#### Exercise details
Only the lines from the one holding "Where should I click to: Sort" to the end of the data should be echoed, exactly as they appear, minus the pictures.

#### Records

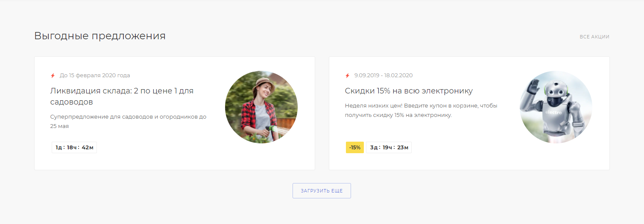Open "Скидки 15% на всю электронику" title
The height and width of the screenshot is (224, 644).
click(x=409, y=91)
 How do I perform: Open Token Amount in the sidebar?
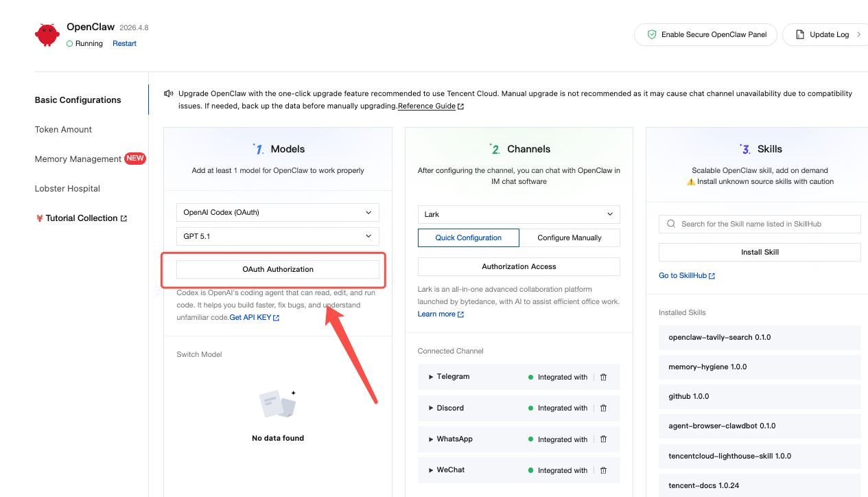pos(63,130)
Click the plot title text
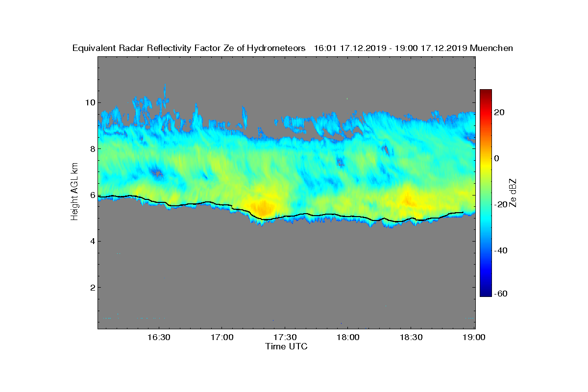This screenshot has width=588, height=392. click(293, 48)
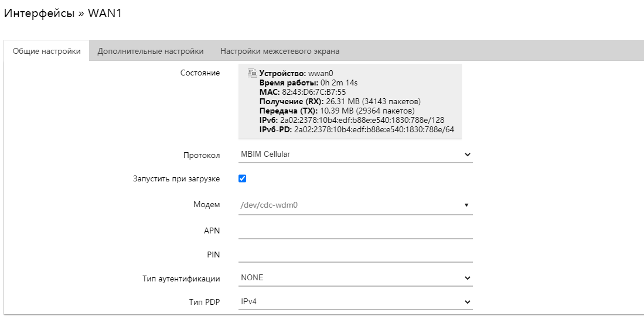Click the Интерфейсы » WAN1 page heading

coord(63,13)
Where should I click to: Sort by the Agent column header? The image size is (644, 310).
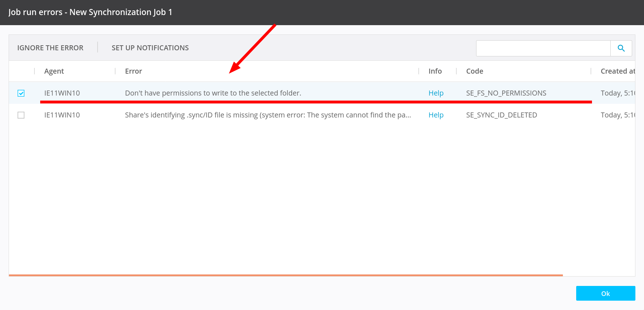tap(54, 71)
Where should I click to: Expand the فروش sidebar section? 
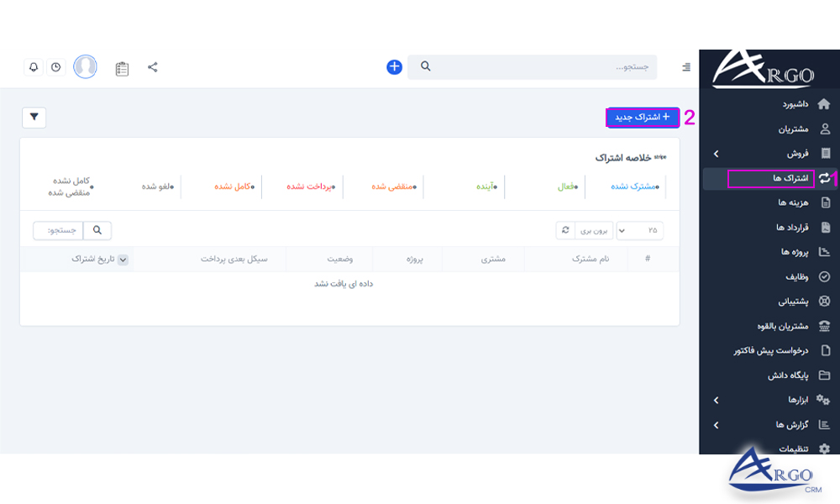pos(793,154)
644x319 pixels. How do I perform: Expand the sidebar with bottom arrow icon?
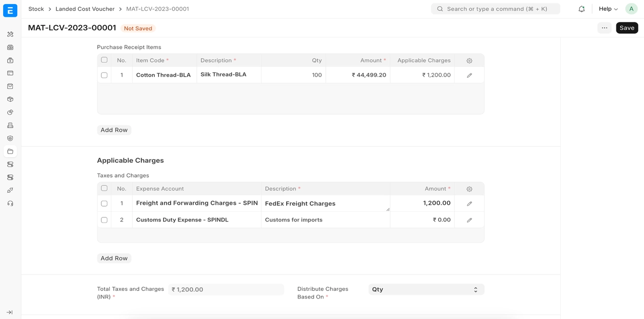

#### Solution for this task
Where should I click to: Sort by the Agent column header? The image size is (644, 310).
tap(54, 71)
Where should I click to: Expand the فروش sidebar section? 
pos(793,154)
644x319 pixels. How do I perform: Expand the sidebar with bottom arrow icon?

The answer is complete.